Wenn man die Band dann allerdings mal live zu Gesicht bekommt, wie 2007 auf dem Roadburn Festival im holländischen Tillburg, hat man das Gefühl, einer echten Naturgewalt gegenüberzustehen, quasi einer musikalischen Tsunamiwelle, die sich zu schwindelerregenden Höhen auftürmt, bevor sie zusammenbricht und selbst noch beim anschließenden Zurückweichen eine unglaublich zerstörerische Energie besitzt.

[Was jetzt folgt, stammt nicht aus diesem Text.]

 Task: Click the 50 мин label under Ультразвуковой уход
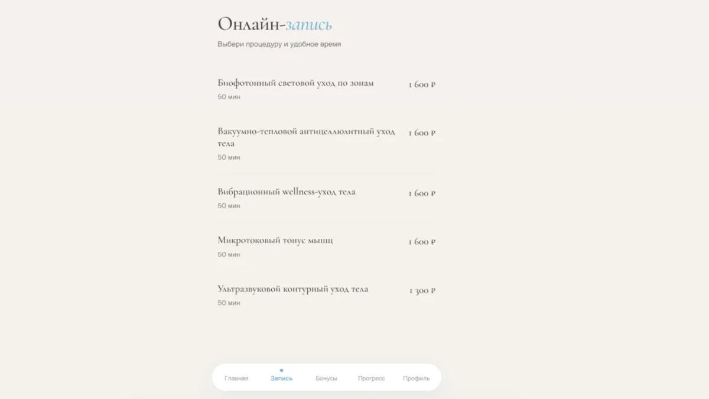pyautogui.click(x=229, y=303)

Der 2010 erschienene Mitschnitt „Live At Roadburn 2007“ ist deshalb nur ein schwacher Widerhall der tatsächlichen Kräfte, die NEUROSIS auf einer Bühne freizusetzen in der Lage sind, stellte im Vergleich zu „Official Bootleg.01.Lyon.France.11.02.99“ und „Live In Stockholm“ allerdings qualitativ einen echten Quantensprung dar.
Auf ihren Studioplatten klingen NEUROSIS nach wie vor wesentlich besser. Seit dem letzten, „Given To The Rising“, gingen schon wieder fünf Jahre ins Land, zuvor waren es nach „The Eye Of Every Storm“ nur drei.

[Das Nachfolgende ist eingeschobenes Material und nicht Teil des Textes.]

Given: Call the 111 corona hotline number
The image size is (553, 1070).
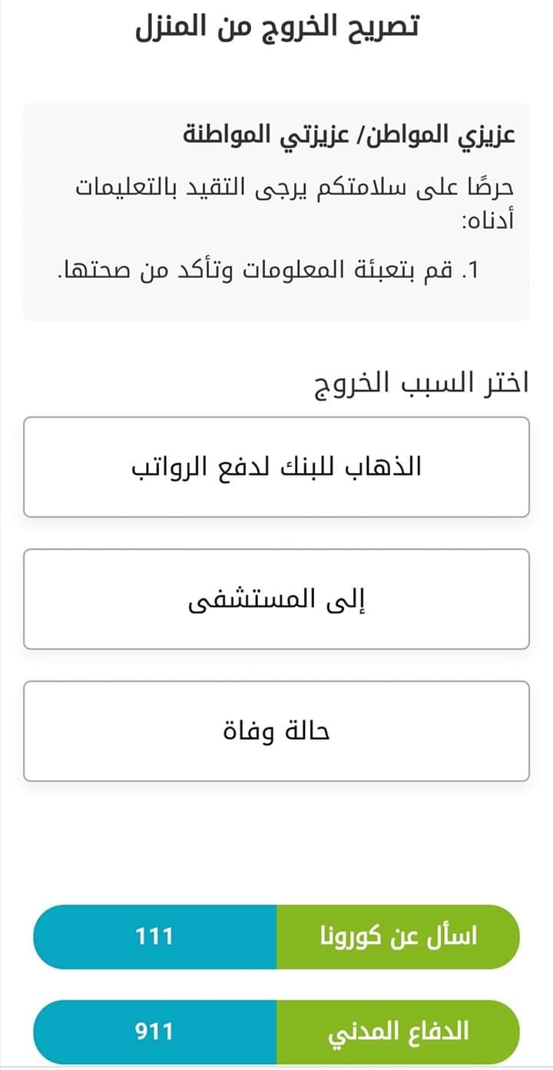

Es gibt Leute, die angesichts des neuen Werks behaupten, NEUROSIS wären langweilig und berechenbar geworden und man könne sie problemlos beim Abwasch nebenher hören, so wie ein neues ROLLING STONES-Album.

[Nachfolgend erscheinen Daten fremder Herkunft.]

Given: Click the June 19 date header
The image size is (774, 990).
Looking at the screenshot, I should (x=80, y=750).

Da fragt man sich, wie solche Leute generell ihren Medienkonsum gestalten ... Richtiger wäre wohl die Feststellung, dass NEUROSIS über ihre letzten drei Platten zu ihrem ganz eigenen, souveränen Sound gefunden haben, der stilistische Zuordnungen wie Hardcore, Punk, Doom, Industrial, Ambient oder Metal inzwischen obsolet macht.
Dafür stehen NEUROSIS mittlerweile mit mehr als nur einem Bein knietief im Prog, konzipieren ihre Songs vor allem als kunstvolle, abstrakte Wellenbewegungen zwischen brutal-bedrohlich und leise-melodiös, die geprägt sind von einer beeindruckenden Freisetzung von Energie, die tatsächlich auch in den heimischen vier Wänden bei entsprechender Lautstärke funktioniert.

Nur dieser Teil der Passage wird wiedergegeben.